Partnering for Tomorrow: Lessons in Long-Term Procurement Success
Coliban Water Reclamation Plant
Australia’s water sector is under pressure
Climate variability, population growth, and ageing infrastructure are converging to place pressure on Australia’s water sector. Meeting these challenges demands more than just delivering projects on time and on budget. It requires procurement and contracting models that embed resilience, drive innovation, and deliver value for communities over decades.
Across Australia, utilities and governments have applied a spectrum of delivery models to achieve these outcomes:
Traditional delivery provides public control and accountability.
Alliances enable collaborative problem-solving and innovation.
Public-Private Partnerships (PPPs), mobilise private capital and expertise for large, capital-intensive projects.
The lesson? No single model is universally “best”. Success depends on aligning risk allocation with capability, embedding clear performance incentives, and designing procurement pathways that are both competitive and efficient.
The power of getting risk right
Optimal risk allocation is at the heart of successful procurement. Assigning risks to the party best placed to manage them is essential, but it requires nuance. Poorly balanced frameworks can drive up costs, deter innovation, or leave communities exposed. Done well, risk allocation considers:
whole-of-life costing,
retained risk versus transferred risk, and
the broader benefits that innovation can unlock.
Incentives that drive performance
Equally important are the incentives built into contracts. Measurable and enforceable performance standards , backed by transparent metrics, help maintain trust, align stakeholder interests, and reward innovation. Service obligations that extend across the asset lifecycle ensure that communities benefit from efficiency and high-quality delivery well beyond the construction phase.

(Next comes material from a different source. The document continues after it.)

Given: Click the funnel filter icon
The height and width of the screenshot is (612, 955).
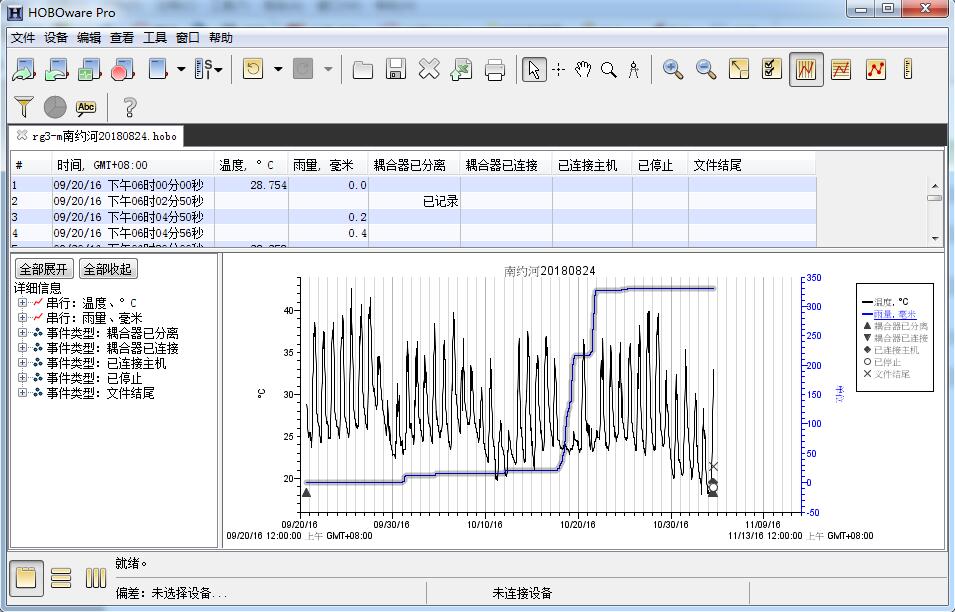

For councils, governments, utilities and industry, the task is clear: plan proactively for water-intensive infrastructure, embed efficiency standards and recycled water use in approvals, invest in innovation that reduces environmental footprints, and engage communities early on water trade-offs.
Procurement pathways that work
The procurement process itself is as critical as the contracting model chosen. Governments and utilities are increasingly recognising the value of:
Early market engagement to test feasibility and encourage innovation.
Competitive tension to deliver value without unnecessary cost or delay.
Streamlined, transparent processes that give proponents confidence in governance and probity.
Well-sequenced procurement—aligned with jurisdictional requirements and supported by strong communication—creates the conditions for collaboration, innovation, and lasting value.
Lessons from recent projects
Sphere’s advisory experience across major Australian water projects highlights a consistent theme: procurement success is not just about the contract. It is about designing a framework that balances accountability with flexibility, competition with efficiency, and short-term delivery with long-term outcomes.
Our recent case studies showcase how this balance has been achieved in practice, demonstrating the value of tailored procurement frameworks across complex infrastructure projects.
Looking ahead
The water sector’s future will be shaped not by adherence to a single delivery model, but by the ability to apply structured, evidence-based approaches to procurement. Governments and utilities that carefully balance risk, incentives, and process will be best placed to:
attract investment,
foster innovation, and
secure long-term community value.
In short, the opportunity is clear: partner for tomorrow by designing procurement models that deliver enduring outcomes for future generations.